## Task description
Your task is to transcribe the records exactly, skipping every image.

## Supplied material
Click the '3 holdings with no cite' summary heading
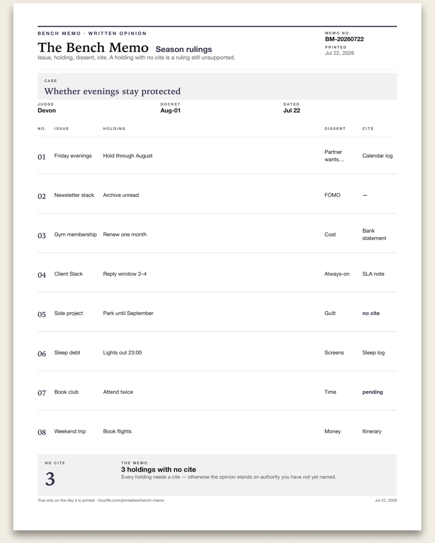The height and width of the screenshot is (543, 435). coord(158,470)
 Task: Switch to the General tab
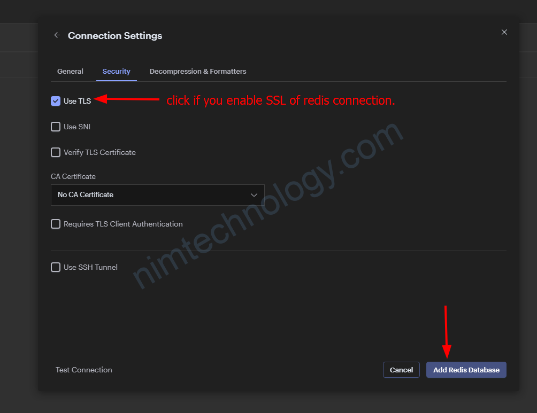tap(70, 71)
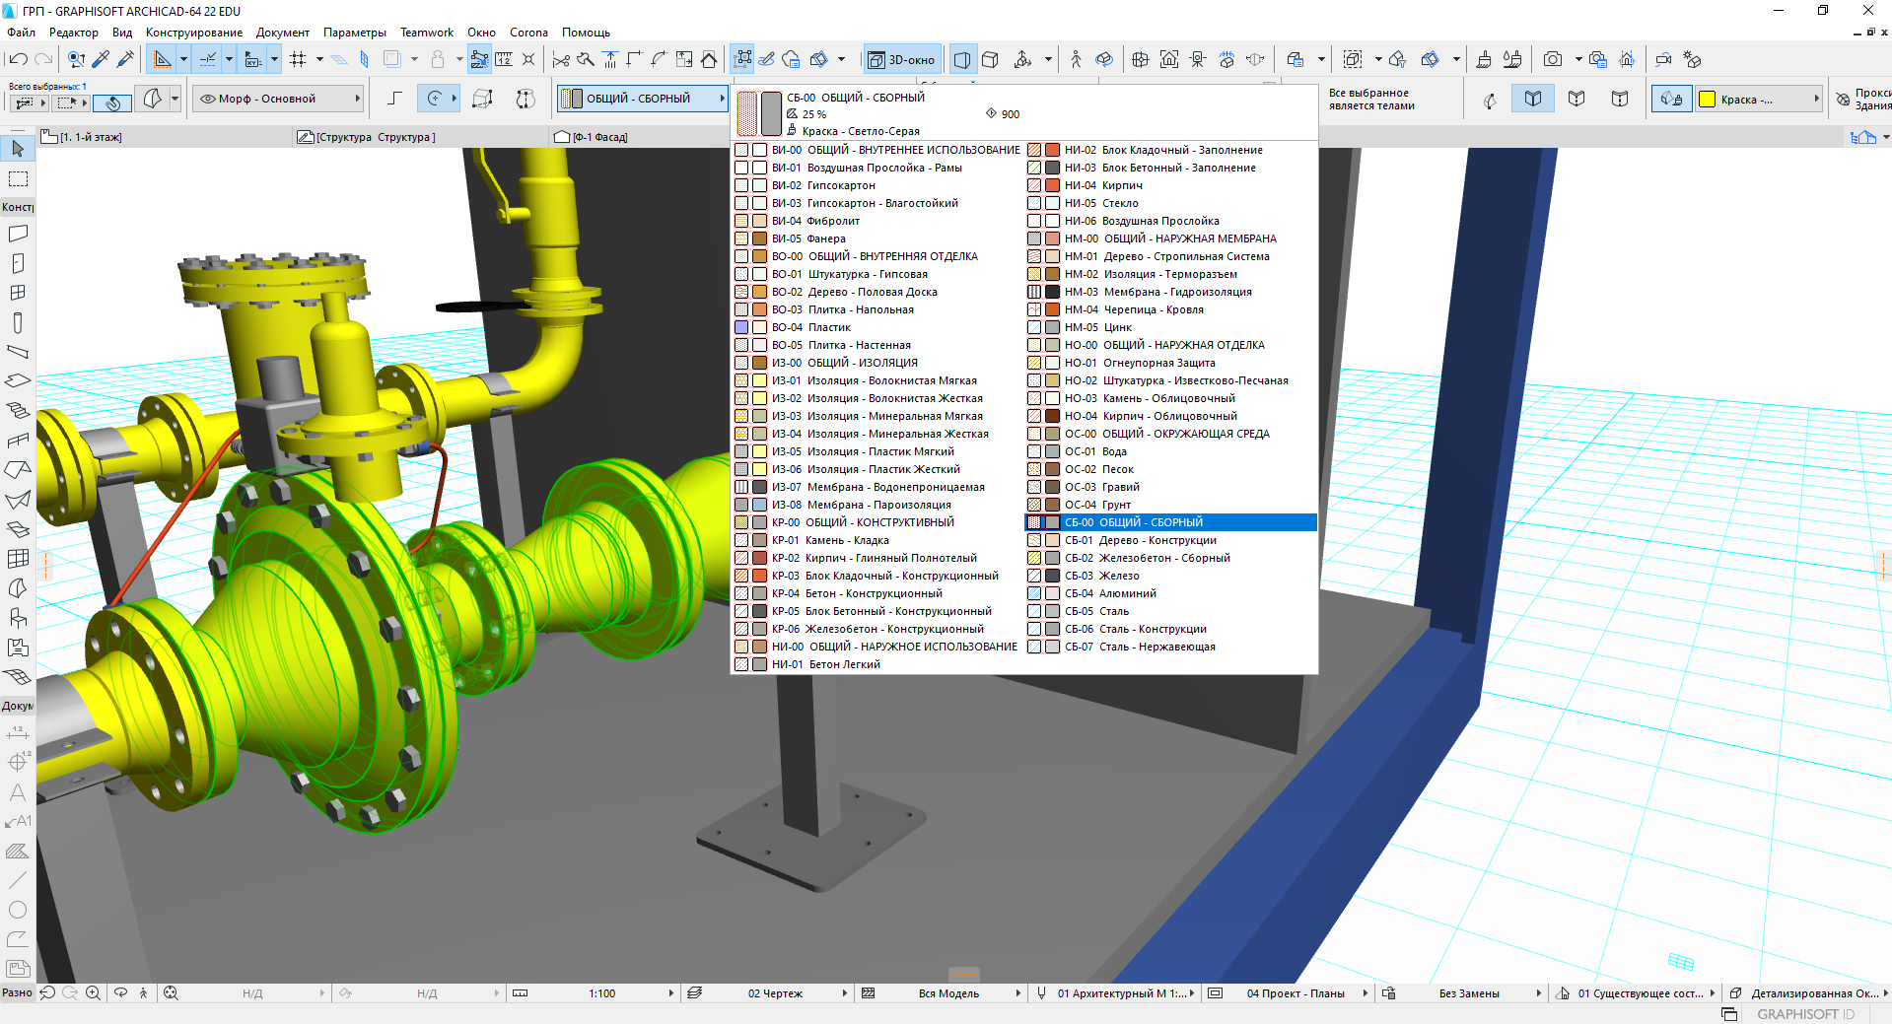1892x1024 pixels.
Task: Click the trim scissors icon
Action: click(561, 59)
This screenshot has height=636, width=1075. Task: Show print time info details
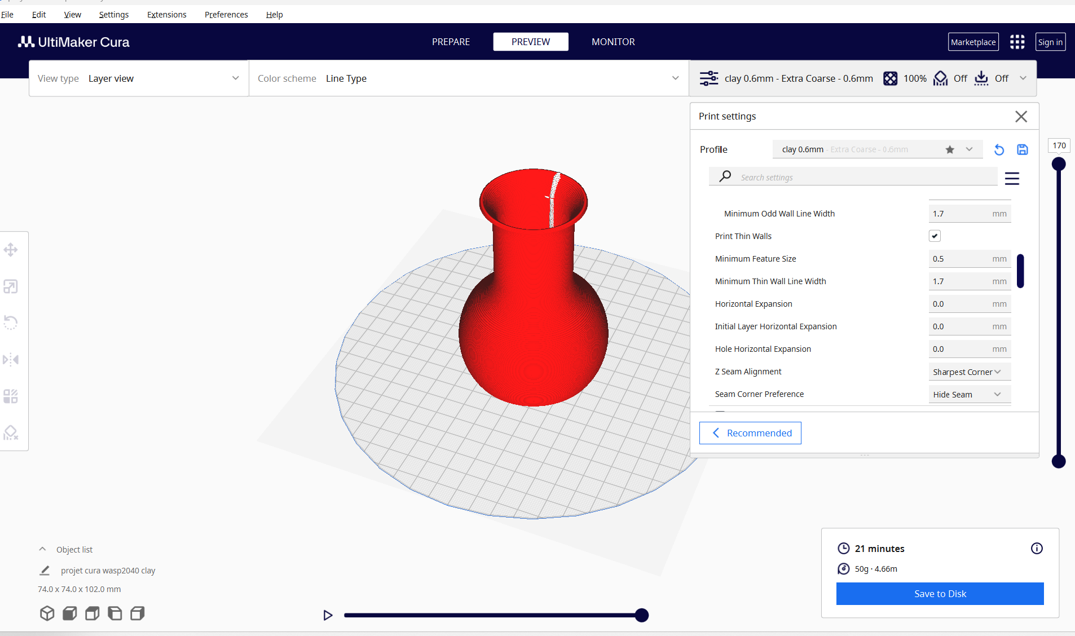coord(1036,548)
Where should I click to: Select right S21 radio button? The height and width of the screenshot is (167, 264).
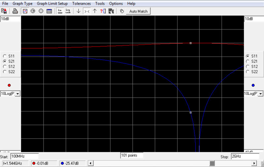[x=248, y=62]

## Answer to the problem
Click the '3 holdings with no cite' summary heading
The height and width of the screenshot is (543, 435). coord(158,470)
 Task: Switch to the General tab
tap(70, 71)
1892x1024 pixels.
Task: Click the trim scissors icon
Action: click(561, 59)
This screenshot has height=636, width=1075. Task: Show print time info details
coord(1036,548)
Where should I click to: Select right S21 radio button? The height and width of the screenshot is (167, 264).
[x=248, y=62]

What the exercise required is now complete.